Men and women who were chaotic are variously “now training as a mortgage advisor… now working as a local government civil servant…  just got a 2.1 at university…. now a qualified psycotherapist… now earning £40,000 a year… now  working as a manager for a computer company.” Some have used counselling and detox implants to stop all drugs. Others are on long-term maintenance prescriptions, gradually cutting their doseage as their strength returns. An amphetamine addict who is now stabilised, writes: “I cannot believe that four months ago, I was looking for a piece of tubing which would fit over my exhaust pipe, and writing farewell notes.”

And yet, these same patients now speak of disaster as they wait to see whether the GMC will judge the Stapleford doctors under the strict rules which restrain the NHS clinics, or by the wider test of whether or not they have acted for the health and welfare of their patients. “The prospect of changes at the Stapleford centre are totally distressing for me. As well as being detrimental to my physical well being, mentally it is freaking me out. I have nowhere else to turn.”

A journalist writes about her partner: “He, like all long term users, is too old to suffer the pain of cold turkey – he has spent too many years with artificially high endorphin levels. The near torture of withdrawal plus the loss of his chosen support network could only trigger a morale collapse of a degree where his returning to street drugs would seem almost sensible – certainly it would hardly make him feel worse about himself and his future, merely underlining his sense of failure and alienation.”

Several women agonise about what will happen to their children if they are forced back onto the blackmarket, with its risk of illness and imprisonment. “I’m so terrified of losing my script. I can’t see a future. Is my future on street drugs? I’d rather die than go back on crack. I cannot imagine how much street heroin I would need just to stop withdrawal. I wish I was articulate.”

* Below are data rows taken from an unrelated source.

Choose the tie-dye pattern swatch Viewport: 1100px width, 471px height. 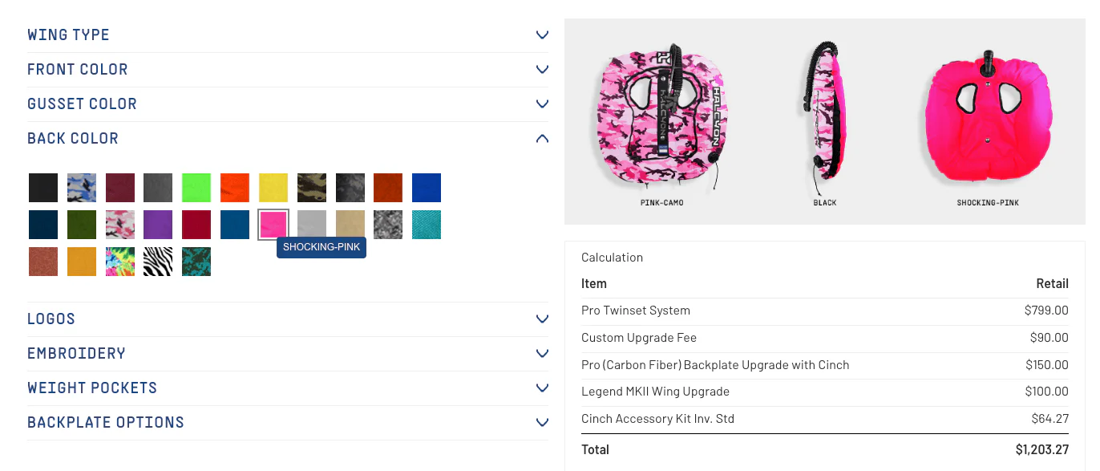tap(120, 262)
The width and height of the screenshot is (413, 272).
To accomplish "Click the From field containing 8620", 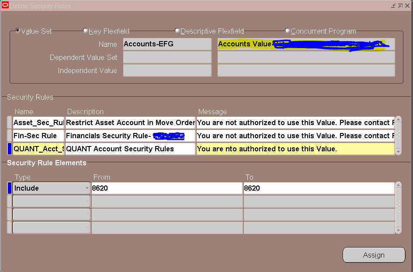I will click(x=166, y=188).
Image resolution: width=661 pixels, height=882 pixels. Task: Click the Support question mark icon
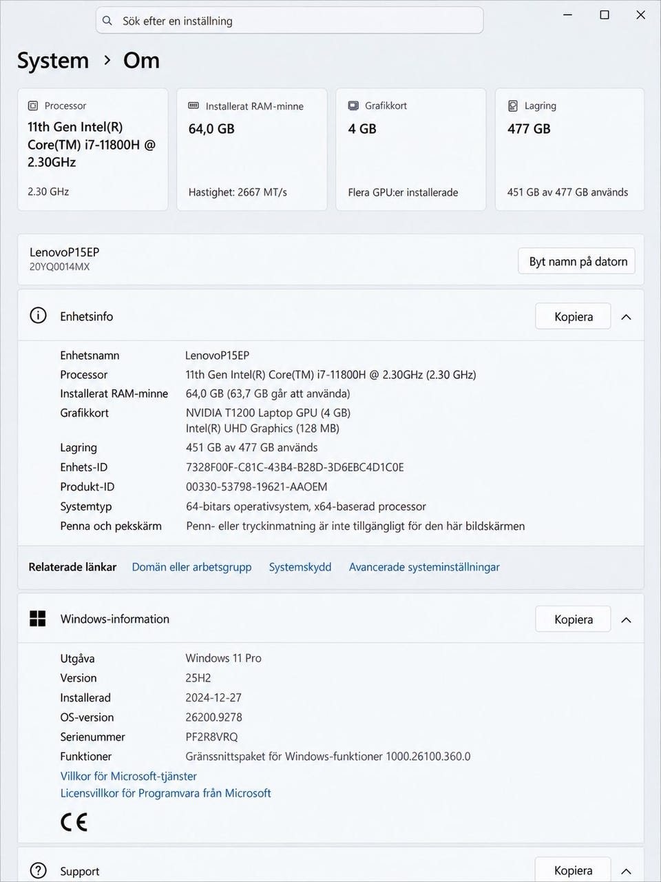point(38,870)
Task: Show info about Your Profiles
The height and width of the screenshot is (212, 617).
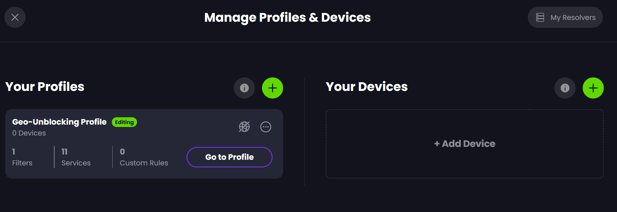Action: coord(244,88)
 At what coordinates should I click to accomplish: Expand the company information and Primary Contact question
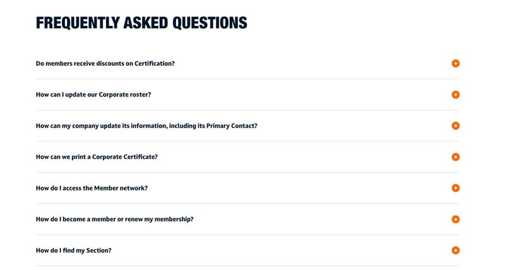pos(146,126)
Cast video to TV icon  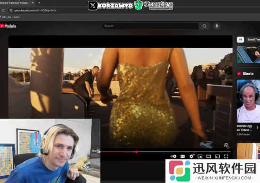click(x=217, y=157)
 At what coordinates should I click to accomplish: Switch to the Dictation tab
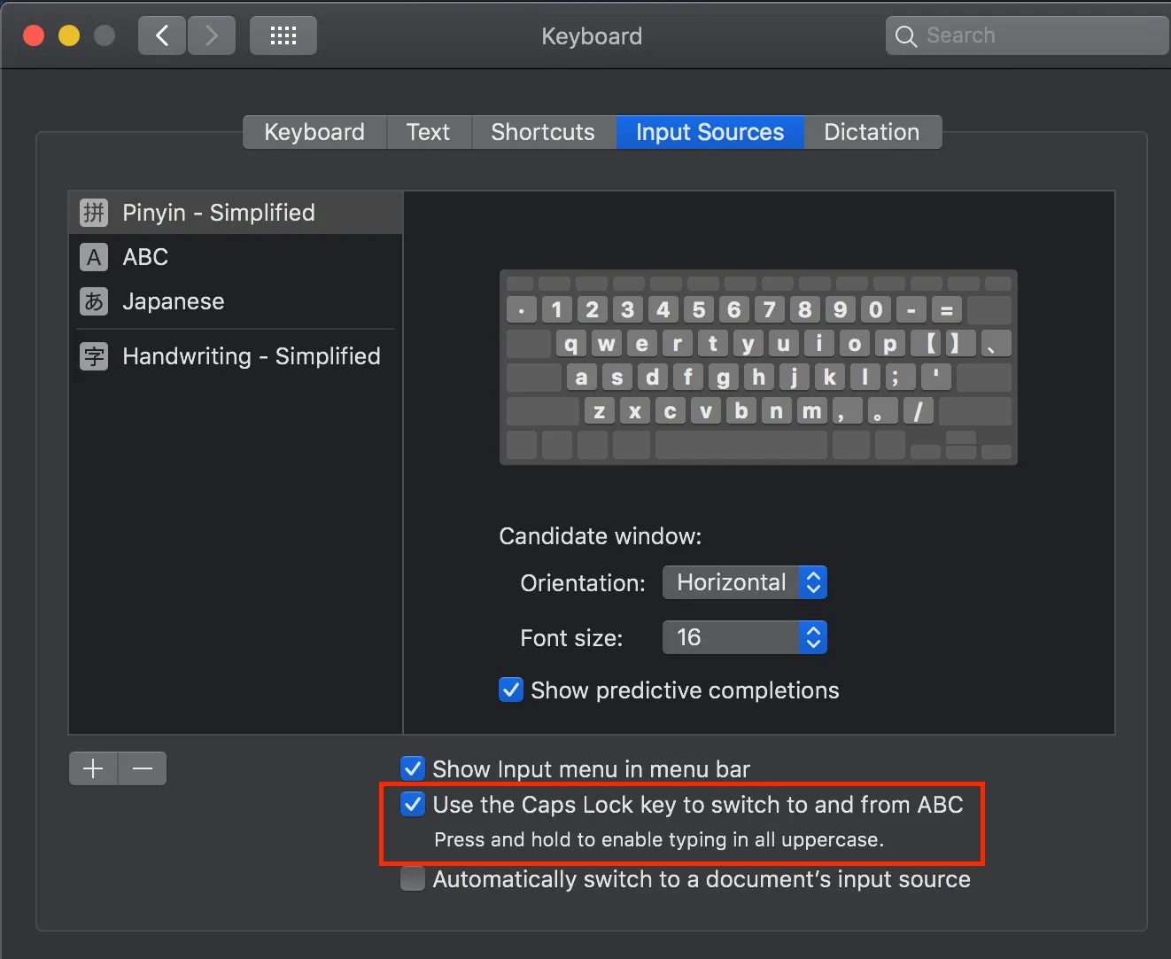[x=872, y=131]
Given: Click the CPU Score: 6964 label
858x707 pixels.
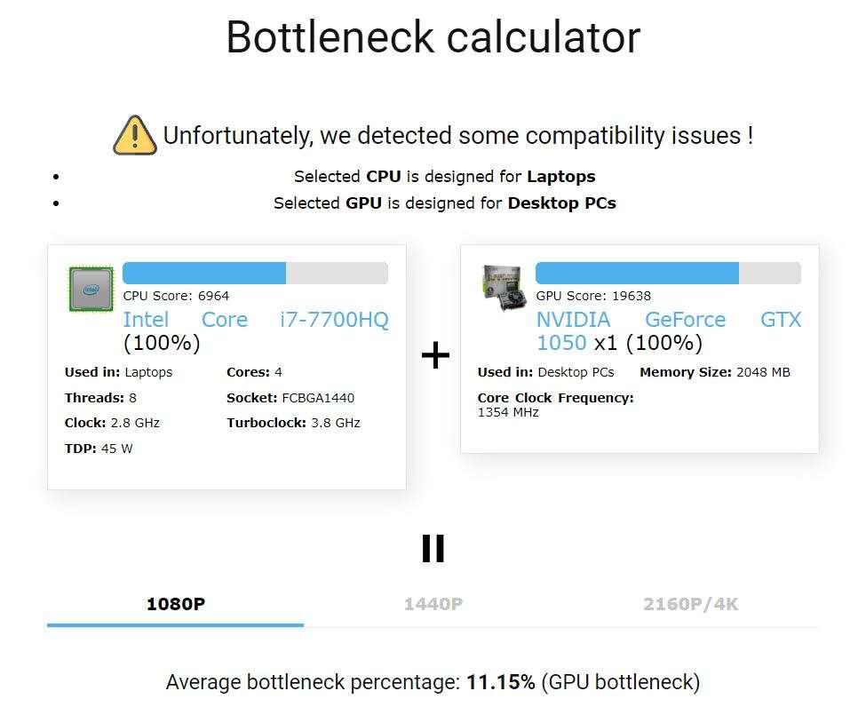Looking at the screenshot, I should [x=176, y=296].
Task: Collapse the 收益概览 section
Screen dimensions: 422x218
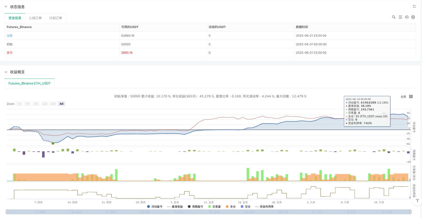Action: tap(6, 72)
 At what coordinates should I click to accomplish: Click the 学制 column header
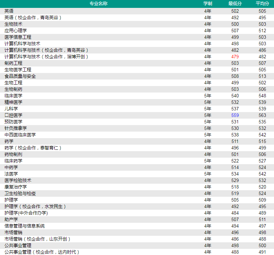tap(208, 3)
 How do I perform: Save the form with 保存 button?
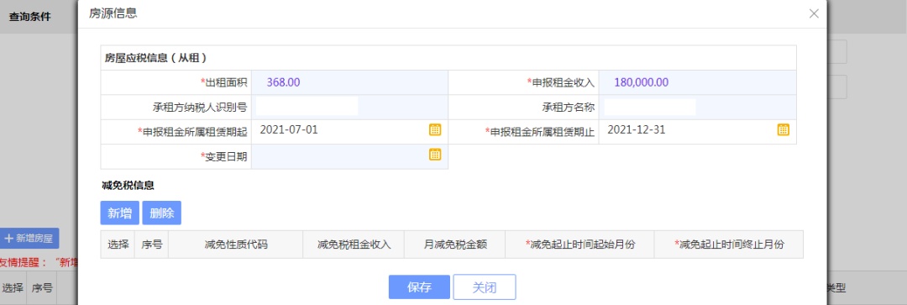click(x=419, y=287)
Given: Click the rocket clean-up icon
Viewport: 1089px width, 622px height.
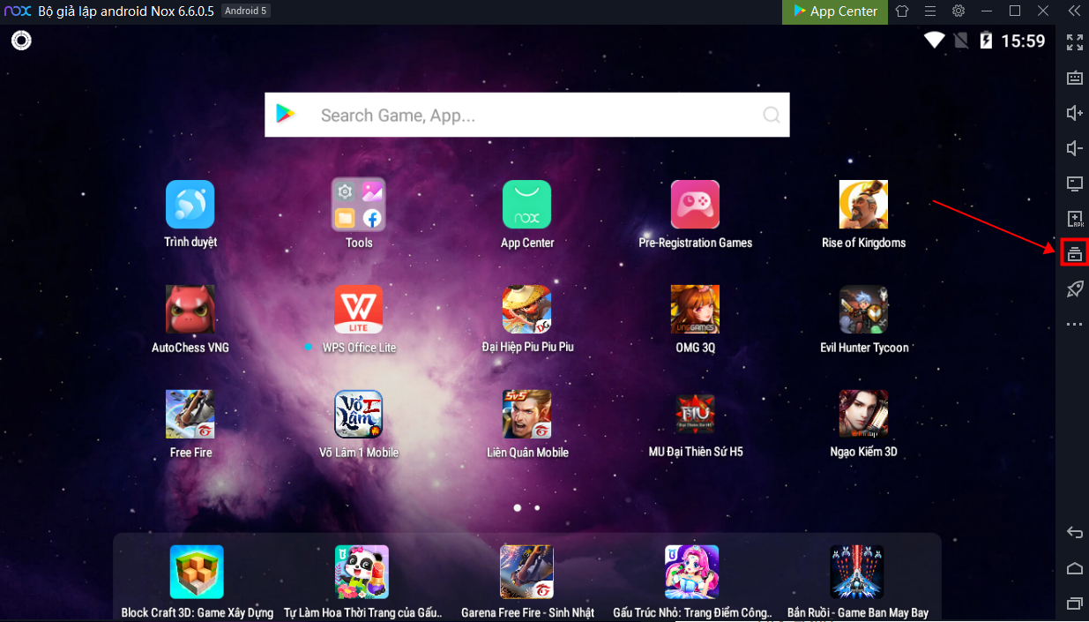Looking at the screenshot, I should coord(1074,289).
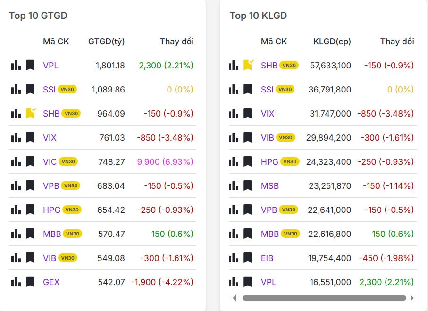428x311 pixels.
Task: Add MBB to bookmarks in GTGD list
Action: coord(30,234)
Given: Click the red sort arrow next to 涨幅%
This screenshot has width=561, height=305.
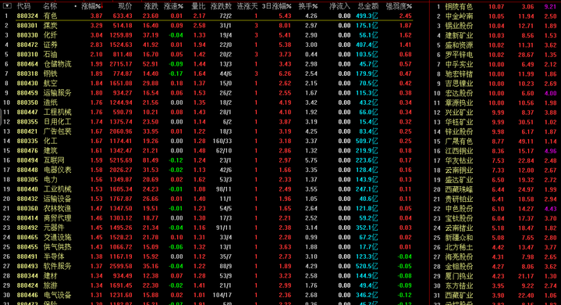Looking at the screenshot, I should pos(102,6).
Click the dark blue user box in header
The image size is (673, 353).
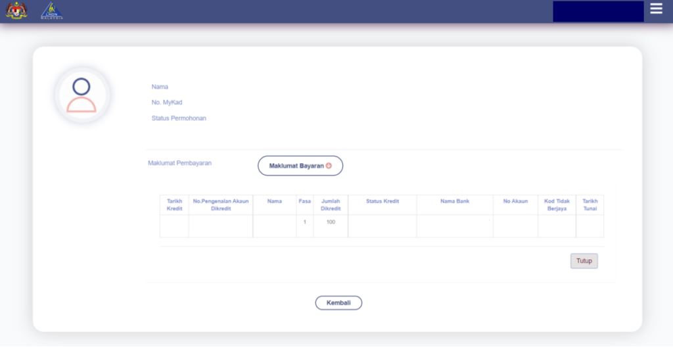point(598,11)
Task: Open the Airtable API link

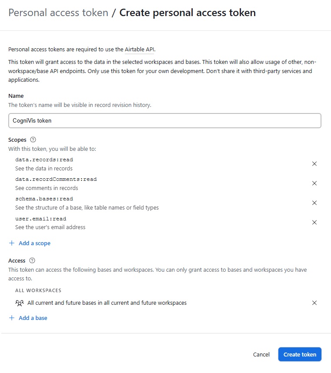Action: click(140, 50)
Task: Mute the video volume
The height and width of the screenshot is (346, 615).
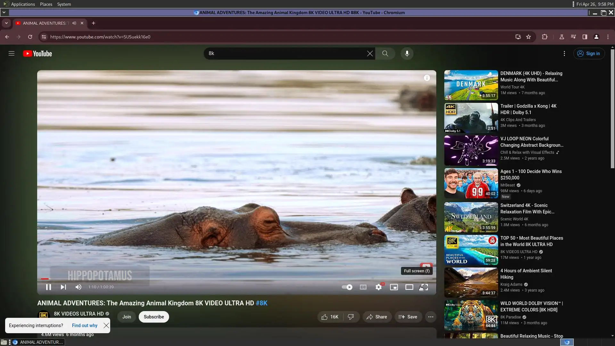Action: click(78, 287)
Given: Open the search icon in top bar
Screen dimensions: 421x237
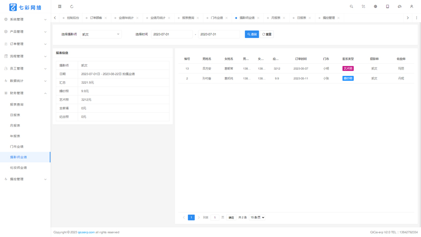Looking at the screenshot, I should pyautogui.click(x=351, y=7).
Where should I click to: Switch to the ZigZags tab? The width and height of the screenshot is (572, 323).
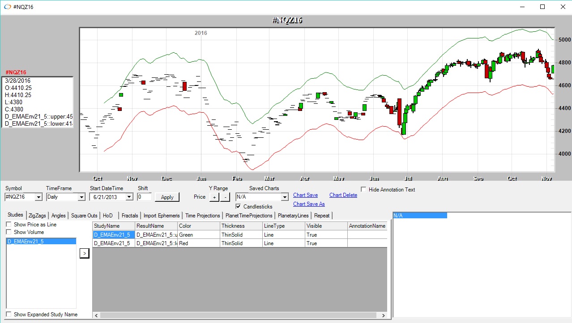(x=38, y=216)
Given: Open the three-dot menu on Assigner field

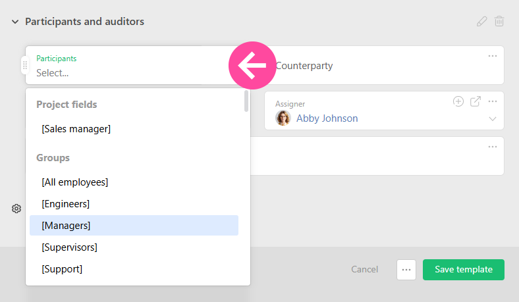Looking at the screenshot, I should click(493, 101).
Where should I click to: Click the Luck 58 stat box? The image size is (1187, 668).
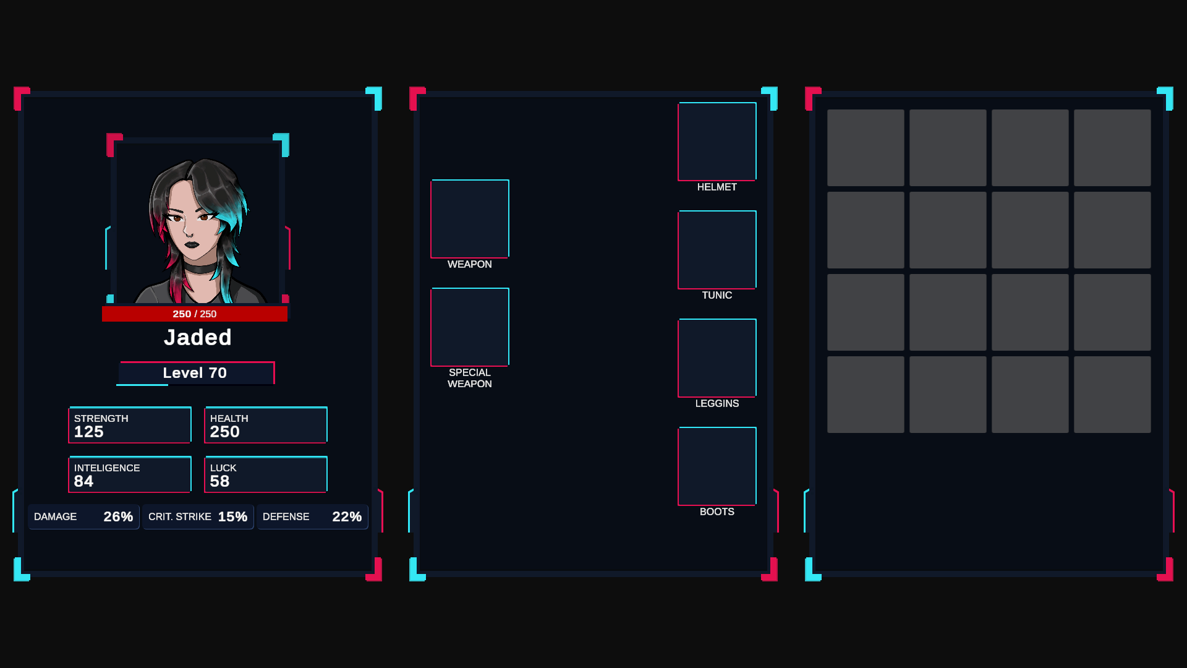pyautogui.click(x=266, y=474)
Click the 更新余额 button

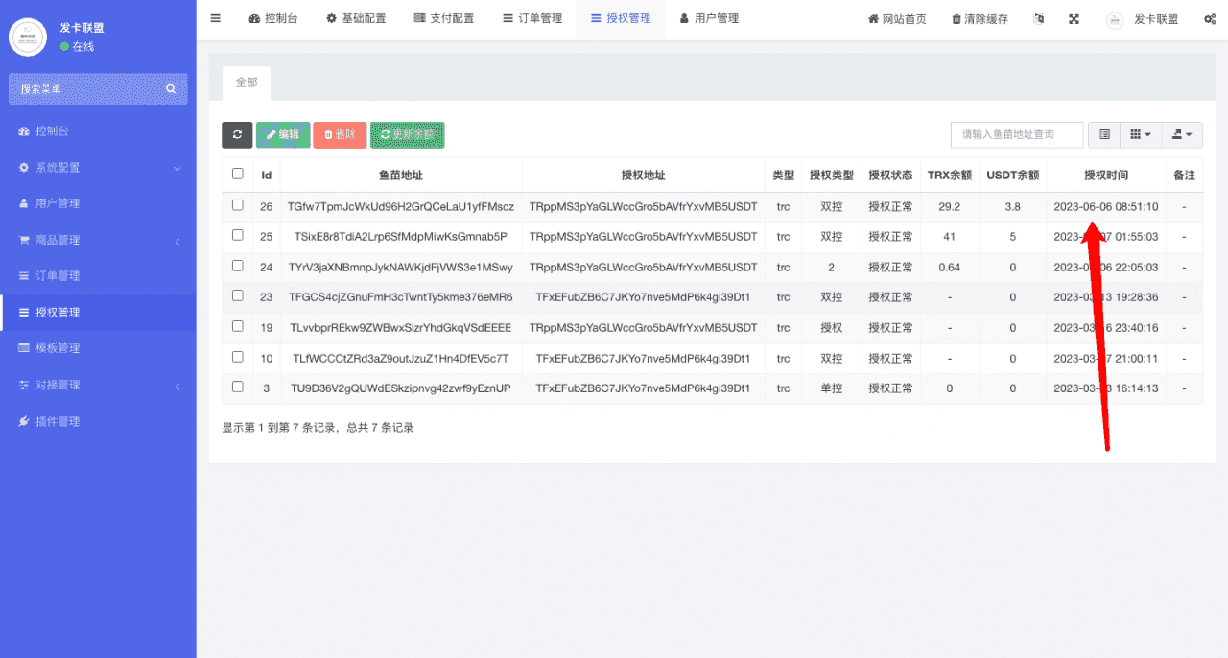click(407, 135)
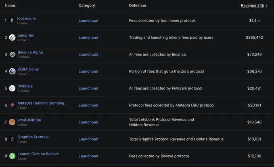Click the green Launch Coin on Believe icon

(12, 156)
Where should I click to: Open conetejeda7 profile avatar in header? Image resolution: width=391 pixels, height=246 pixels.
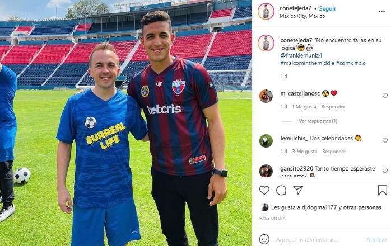[266, 11]
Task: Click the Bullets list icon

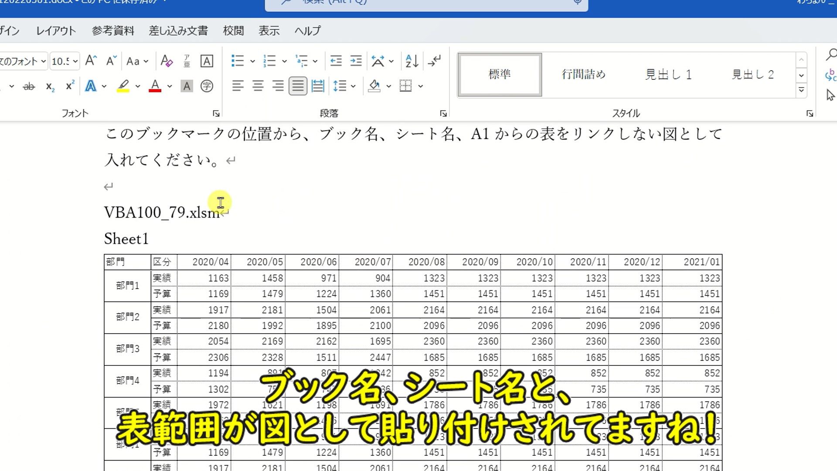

One user voices the thought which recurrs through many of the letters: “I am now at my wits’ end. Every night when I go to sleep, I do not wish to wake up, hoping to die peacefully in my sleep. I have tried to commit suicide several times in the past, but knew it was a selfish thing to do to my son, but if I am to be thrown into the abyss of scoring illegal drugs, I feel that death is the only choice left to me.”